# WHAT TO WORK ON
Only one stretch of the data below should be repeated: the lines from the line containing "Given: Open the new chart dropdown arrow" through the line containing "You are a computer-use agent. 1392x1042", inclusive, exactly as they are.

*** Begin section ***

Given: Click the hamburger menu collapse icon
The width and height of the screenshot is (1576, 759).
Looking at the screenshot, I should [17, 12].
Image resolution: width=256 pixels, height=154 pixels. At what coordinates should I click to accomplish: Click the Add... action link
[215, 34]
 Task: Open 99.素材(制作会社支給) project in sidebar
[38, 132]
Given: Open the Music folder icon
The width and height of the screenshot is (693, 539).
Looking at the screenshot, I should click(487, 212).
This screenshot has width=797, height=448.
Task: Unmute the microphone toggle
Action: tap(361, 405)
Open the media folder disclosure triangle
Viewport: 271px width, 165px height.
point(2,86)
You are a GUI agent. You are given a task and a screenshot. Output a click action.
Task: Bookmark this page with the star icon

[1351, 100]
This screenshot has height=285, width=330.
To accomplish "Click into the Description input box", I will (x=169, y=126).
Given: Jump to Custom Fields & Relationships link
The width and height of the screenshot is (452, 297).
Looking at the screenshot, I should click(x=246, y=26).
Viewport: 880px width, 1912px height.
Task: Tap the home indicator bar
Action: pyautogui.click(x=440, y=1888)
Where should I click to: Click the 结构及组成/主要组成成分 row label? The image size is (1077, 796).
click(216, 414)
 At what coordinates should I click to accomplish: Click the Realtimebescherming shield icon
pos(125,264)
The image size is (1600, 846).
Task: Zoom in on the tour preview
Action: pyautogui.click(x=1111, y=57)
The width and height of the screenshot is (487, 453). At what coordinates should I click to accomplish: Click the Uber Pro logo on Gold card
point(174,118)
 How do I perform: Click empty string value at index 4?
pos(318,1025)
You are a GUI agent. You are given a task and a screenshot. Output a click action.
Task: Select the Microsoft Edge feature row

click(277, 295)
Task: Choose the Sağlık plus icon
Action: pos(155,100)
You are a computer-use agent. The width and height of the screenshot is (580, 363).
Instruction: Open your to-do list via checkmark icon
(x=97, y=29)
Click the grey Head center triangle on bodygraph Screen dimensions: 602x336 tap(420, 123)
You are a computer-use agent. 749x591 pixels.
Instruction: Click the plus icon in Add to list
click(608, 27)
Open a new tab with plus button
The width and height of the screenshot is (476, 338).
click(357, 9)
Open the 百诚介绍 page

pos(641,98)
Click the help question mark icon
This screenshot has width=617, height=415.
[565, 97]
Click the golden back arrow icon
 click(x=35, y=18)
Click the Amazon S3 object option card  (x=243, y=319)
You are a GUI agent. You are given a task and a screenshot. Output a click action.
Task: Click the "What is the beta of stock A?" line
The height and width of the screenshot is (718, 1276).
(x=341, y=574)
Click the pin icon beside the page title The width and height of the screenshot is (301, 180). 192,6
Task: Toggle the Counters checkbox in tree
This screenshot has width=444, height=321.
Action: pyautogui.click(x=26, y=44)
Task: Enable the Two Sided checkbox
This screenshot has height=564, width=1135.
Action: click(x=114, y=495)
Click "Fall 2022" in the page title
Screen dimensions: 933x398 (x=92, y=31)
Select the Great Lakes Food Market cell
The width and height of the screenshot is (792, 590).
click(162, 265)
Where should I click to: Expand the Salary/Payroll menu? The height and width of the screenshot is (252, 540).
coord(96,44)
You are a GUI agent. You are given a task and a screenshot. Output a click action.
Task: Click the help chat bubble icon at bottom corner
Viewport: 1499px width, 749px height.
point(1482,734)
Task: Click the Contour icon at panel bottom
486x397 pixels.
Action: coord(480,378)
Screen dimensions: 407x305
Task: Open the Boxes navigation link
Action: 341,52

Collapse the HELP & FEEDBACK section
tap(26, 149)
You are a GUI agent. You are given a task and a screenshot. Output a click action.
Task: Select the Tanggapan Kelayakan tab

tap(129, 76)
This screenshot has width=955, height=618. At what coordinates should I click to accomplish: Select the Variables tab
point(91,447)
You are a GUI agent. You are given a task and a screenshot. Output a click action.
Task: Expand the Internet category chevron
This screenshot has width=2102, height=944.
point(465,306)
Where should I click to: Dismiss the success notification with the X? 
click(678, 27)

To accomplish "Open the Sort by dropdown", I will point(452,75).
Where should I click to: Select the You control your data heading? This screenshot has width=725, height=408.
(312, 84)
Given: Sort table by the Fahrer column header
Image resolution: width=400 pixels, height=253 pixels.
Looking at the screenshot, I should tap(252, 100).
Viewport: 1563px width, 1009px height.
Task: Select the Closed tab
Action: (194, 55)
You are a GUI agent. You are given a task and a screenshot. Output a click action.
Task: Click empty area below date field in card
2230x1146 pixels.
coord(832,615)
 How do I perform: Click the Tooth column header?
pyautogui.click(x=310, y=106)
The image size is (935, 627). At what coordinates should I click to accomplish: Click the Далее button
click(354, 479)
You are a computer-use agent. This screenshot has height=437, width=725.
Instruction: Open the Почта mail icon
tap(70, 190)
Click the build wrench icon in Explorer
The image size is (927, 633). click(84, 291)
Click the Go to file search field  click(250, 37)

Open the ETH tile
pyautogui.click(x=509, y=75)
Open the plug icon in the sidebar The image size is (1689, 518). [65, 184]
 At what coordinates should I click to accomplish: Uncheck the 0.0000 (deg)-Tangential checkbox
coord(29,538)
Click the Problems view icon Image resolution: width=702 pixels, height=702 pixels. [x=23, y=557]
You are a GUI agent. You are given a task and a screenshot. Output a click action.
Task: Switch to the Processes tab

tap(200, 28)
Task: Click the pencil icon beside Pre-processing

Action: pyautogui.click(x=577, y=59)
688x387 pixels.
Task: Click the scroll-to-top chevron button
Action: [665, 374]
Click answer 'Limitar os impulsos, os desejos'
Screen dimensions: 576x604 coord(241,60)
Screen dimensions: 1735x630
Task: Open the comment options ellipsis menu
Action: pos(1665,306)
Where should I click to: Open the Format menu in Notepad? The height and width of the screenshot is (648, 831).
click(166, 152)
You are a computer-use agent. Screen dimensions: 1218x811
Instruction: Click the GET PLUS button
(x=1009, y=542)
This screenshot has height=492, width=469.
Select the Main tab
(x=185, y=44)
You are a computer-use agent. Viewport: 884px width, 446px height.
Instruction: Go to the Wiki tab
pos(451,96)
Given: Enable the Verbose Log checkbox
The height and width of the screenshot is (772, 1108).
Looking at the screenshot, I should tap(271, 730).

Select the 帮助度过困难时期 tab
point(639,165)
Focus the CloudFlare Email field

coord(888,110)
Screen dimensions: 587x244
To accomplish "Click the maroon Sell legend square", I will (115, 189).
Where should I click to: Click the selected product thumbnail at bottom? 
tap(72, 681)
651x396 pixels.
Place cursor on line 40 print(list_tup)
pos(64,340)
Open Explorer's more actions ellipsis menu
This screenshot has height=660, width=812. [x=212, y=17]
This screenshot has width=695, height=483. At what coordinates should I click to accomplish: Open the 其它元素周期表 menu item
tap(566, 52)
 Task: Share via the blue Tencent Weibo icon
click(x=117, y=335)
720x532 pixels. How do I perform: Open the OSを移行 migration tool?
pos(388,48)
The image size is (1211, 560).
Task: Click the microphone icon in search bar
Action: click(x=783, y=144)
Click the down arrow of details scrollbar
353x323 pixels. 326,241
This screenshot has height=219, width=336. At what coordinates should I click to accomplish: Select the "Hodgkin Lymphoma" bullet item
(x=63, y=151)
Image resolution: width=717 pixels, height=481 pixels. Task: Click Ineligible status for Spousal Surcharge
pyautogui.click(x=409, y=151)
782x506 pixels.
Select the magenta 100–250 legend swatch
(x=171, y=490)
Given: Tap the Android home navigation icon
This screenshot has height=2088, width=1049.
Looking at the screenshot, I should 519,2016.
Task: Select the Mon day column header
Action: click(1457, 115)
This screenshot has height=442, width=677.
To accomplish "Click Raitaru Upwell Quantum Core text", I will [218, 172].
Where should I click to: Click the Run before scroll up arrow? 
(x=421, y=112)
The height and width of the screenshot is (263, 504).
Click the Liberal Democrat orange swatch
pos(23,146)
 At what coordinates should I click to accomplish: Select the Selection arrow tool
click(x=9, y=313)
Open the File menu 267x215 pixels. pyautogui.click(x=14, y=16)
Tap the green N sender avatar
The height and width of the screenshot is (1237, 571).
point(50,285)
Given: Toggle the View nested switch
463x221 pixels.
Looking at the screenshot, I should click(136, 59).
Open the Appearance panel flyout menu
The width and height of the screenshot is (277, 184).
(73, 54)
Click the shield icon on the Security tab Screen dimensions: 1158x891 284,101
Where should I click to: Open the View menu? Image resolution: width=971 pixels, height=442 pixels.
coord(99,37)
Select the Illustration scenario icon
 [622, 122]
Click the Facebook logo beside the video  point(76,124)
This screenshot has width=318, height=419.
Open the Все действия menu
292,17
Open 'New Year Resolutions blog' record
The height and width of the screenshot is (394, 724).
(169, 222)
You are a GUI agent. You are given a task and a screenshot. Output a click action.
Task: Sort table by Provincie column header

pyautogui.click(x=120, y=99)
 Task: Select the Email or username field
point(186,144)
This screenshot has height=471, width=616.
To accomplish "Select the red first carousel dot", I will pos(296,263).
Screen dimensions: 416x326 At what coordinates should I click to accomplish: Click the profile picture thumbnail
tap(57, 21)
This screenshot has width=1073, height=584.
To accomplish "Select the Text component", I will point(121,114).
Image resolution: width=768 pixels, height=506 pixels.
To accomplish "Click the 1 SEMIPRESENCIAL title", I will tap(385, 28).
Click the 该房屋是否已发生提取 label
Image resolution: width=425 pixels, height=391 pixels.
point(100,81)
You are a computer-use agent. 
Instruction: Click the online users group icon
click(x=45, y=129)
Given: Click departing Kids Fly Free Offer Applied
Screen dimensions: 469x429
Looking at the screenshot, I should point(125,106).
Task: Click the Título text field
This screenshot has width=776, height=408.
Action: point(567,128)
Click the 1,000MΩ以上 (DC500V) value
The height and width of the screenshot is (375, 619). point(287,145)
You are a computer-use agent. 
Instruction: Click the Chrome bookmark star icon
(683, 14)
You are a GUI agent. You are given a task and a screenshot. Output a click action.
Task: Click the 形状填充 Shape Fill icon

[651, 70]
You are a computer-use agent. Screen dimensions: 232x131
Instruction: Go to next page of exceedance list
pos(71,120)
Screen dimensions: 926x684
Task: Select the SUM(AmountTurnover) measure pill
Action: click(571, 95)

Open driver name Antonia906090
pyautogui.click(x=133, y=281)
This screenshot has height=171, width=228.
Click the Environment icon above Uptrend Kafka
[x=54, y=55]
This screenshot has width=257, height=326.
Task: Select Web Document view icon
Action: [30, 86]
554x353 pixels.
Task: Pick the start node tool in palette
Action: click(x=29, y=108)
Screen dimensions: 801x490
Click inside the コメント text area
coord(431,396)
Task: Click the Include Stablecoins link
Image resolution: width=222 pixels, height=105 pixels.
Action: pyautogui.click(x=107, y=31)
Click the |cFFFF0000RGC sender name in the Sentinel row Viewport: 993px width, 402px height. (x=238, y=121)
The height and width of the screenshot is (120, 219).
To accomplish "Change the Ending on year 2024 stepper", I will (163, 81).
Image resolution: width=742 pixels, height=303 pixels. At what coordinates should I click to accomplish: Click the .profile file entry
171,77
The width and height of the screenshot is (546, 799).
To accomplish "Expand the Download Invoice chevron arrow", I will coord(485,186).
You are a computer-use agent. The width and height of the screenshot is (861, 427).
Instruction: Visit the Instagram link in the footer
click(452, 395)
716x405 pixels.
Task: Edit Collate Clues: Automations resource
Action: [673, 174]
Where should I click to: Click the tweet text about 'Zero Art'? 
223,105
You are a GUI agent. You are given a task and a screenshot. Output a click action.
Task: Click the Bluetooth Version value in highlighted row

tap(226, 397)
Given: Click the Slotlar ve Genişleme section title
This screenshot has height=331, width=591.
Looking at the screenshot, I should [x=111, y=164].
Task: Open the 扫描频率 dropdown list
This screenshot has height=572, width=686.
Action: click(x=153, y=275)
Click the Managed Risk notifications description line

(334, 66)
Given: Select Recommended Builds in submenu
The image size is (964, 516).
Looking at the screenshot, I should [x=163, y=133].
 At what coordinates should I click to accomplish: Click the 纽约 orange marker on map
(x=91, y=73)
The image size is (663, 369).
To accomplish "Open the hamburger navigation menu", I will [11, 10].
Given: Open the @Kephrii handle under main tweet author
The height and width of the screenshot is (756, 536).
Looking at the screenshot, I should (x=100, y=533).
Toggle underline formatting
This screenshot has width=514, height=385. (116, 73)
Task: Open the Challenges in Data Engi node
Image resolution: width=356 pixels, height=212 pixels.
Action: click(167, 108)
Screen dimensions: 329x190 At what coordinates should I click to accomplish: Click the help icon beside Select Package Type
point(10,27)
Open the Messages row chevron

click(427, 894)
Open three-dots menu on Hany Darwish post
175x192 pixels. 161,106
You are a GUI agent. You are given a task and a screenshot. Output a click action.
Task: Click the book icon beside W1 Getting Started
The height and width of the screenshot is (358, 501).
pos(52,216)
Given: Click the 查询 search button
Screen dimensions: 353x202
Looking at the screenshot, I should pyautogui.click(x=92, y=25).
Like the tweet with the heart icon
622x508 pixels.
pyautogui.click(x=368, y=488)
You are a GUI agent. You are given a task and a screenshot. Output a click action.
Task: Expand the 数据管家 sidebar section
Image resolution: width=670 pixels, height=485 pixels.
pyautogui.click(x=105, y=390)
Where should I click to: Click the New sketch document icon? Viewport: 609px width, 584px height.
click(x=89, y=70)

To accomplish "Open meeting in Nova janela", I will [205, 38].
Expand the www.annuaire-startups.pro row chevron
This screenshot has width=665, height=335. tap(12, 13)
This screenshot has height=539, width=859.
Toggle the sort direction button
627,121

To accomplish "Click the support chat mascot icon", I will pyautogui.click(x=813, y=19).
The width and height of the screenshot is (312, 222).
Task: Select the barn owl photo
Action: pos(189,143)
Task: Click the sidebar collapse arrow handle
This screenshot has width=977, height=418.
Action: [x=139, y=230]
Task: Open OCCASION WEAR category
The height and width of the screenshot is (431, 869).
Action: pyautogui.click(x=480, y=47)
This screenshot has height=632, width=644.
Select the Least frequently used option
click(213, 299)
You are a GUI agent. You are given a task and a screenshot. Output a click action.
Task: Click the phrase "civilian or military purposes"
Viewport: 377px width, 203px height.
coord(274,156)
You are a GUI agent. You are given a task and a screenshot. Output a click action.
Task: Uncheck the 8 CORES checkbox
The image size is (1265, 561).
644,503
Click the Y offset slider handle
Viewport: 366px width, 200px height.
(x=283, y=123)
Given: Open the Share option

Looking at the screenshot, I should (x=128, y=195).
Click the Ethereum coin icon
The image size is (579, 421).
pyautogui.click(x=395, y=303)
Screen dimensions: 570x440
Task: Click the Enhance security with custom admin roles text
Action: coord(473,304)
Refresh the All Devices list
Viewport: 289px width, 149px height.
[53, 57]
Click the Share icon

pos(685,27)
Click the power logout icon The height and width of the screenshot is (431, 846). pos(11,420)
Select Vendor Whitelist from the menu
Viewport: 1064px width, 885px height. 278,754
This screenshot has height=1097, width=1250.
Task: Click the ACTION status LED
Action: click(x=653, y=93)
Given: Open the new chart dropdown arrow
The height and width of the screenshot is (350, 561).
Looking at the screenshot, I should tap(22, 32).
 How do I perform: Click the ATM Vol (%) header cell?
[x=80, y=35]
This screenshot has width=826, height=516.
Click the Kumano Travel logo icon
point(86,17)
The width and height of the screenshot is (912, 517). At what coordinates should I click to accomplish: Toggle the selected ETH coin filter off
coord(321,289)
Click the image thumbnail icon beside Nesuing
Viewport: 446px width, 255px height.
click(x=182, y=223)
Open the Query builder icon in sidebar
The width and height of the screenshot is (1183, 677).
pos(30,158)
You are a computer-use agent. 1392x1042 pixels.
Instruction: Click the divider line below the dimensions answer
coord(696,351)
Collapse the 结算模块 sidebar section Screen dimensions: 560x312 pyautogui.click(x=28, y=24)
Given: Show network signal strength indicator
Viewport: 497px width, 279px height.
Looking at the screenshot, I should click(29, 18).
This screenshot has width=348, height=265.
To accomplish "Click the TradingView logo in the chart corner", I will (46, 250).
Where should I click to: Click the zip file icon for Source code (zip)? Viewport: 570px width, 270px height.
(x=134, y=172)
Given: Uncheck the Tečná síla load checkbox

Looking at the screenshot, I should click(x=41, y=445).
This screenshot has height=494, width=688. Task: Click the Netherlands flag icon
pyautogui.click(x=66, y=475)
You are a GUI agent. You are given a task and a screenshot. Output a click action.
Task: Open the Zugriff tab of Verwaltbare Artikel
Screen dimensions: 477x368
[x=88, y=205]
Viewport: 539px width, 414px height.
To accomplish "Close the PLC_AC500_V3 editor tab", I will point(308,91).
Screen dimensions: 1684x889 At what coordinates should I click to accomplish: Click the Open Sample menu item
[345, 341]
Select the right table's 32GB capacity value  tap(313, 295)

*** End section ***

# TASK RESPONSE
Given: Open the new chart dropdown arrow
The height and width of the screenshot is (350, 561).
Looking at the screenshot, I should tap(22, 32).
 How do I perform: Click the ATM Vol (%) header cell?
[x=80, y=35]
This screenshot has width=826, height=516.
Click the Kumano Travel logo icon
point(86,17)
The width and height of the screenshot is (912, 517). At what coordinates should I click to accomplish: Toggle the selected ETH coin filter off
coord(321,289)
Click the image thumbnail icon beside Nesuing
Viewport: 446px width, 255px height.
click(x=182, y=223)
Open the Query builder icon in sidebar
The width and height of the screenshot is (1183, 677).
pos(30,158)
You are a computer-use agent. 1392x1042 pixels.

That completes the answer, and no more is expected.